La dimensione digitale ha in questo momento, a mio modesto parere, ragion d’essere solo per quelle operazioni di spettacolo live o di diretta televisiva, che sia un talk show home made, oppure la ripresa di un live di teatro (sia esso in forma di reading o di messa in scena vera e propria, quando lo spazio ospitante lo concede). Una dimensione digitale del teatro è in breve possibile solo se entrambi, tanto lo spettatore quanto l’attore-danzatore-cantante, si pongano in ascolto ed in vista “live” uno dell’altro e con essi sia presente anche “la stanza” che li ospita: questo piccolo-smisurato teatro in scatola che ne è il contenitore. Come far vivere di più questa stanza-fisica che ospita il performer e come far vivere di più la stanza-schermo che li contiene entrambi? La risposta è aperta a tutte le possibilità di ogni artista.Nel momento in cui egli comprende quanta libertà c’è in questa possibilità creativa, smette di resistere alle limitazioni imposte dal faticoso momento che stiamo vivendo ed incomincia ad essere. In breve smette di alimentare il non essere e inizia ad esistere. Poiché l’uomo, Sartre insegna, è ciò che fa: se ci si pensa attori, forse lo si è (e questo pensare sarebbe il credo di Cartesio, cogito ergo sum), se ci si vede attori, nel presente o nel futuro, si visualizza il proprio obbiettivo (insegna il Buddhismo), ma se lo si fa, giorno dopo giorno, anche quando non si può fare -per regime, per ragioni di sicurezza, per mancanza di risorse- allora probabilmente lo si è, attori.

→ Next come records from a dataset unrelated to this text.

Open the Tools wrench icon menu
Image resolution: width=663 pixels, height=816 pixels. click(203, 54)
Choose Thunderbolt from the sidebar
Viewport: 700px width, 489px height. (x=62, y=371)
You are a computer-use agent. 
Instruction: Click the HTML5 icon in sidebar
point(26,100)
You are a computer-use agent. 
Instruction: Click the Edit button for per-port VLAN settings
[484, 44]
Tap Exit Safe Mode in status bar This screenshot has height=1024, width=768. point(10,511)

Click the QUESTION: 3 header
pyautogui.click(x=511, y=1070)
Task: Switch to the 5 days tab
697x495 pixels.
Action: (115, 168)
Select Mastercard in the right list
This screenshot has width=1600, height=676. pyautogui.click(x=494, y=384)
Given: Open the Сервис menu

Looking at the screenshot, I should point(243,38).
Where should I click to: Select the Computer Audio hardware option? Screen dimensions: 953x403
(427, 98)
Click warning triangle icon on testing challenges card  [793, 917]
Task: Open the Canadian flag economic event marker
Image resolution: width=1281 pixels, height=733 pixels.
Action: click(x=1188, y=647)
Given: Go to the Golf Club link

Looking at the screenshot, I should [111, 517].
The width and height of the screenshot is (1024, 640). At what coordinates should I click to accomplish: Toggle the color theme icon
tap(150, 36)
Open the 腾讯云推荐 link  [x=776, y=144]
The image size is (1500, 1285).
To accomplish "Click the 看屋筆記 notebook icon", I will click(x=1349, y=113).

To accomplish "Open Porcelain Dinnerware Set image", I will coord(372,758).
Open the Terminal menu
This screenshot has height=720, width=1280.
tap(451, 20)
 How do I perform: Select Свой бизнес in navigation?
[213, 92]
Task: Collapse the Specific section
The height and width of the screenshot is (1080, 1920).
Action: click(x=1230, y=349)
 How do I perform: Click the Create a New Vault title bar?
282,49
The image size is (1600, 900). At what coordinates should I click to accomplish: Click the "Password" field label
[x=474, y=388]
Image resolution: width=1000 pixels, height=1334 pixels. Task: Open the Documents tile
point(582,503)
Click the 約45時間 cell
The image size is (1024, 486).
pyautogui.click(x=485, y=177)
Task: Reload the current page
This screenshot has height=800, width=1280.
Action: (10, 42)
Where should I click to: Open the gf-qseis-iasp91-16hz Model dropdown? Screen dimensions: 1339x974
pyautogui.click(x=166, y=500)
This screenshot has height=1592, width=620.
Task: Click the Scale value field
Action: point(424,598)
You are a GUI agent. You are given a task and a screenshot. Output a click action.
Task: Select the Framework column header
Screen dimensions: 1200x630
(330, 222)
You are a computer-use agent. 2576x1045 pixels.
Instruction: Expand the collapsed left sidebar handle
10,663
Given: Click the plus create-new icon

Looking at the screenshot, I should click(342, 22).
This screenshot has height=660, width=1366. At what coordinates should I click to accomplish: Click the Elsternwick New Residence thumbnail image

Mi sono laureata sul teatro , forma antichissima di teatro tradizionale giapponese, affascinata da quanto di più ascoso e insondabile abita il cuore dell’uomo, il cosiddetto yûgen, misterioso incanto sottile. Scrivevo in un’epoca in cui tutto era già fuori, esposto, alla mercé, mercificato appunto e imbarbarito dalle lenti deformanti dei primi reality show in cerca di scoop, le prime factory di soli quindici anni fa, quando ho imparato ad accendere il computer e usare word per scrivere la mia tesi e mai avrei immaginato di vivere un giorno questa situazione pandemica mondiale, essendo proprio noi italiani fra i primi a sperimentarla in larga scala. Tantomeno avrei mai immaginato che un giorno sarei stata proprio io colei che incita alla ricerca di un nuovo mezzo espressivo teatrale attraverso i nuovi media ed i nuovi network, che pure di lenti deformanti si servono.Da un lato quel che più desidero è poter rientrare fisicamente dentro lo spazio reale di un teatro, e come interprete e come spettatrice, dall’altro lato credo anche che, se questa crisi ha generato molta frustrazione e blocco di endorfine nella grande maggioranza di noi tutti appartenenti al mondo dello spettacolo, tuttavia debba essere colta come un’opportunità, per cercare di creare un nuovo linguaggio che mantenga i principi cardine e le radici del vecchio, ma sia avvalorato dalle nuove possibilità che la tecnologia, pur fatta in casa o super cheap ci può offrire. Tutto questo non dovrebbe essere vissuto con spirito di profitto immediato, (nell’arte giapponese questa ricerca si dice moshutoku, senza spirito di profitto) nonostante l’interruzione del lavoro repentina e prolungata, con conseguente necessità di monetizzare che mette ogni giorno più alla prova.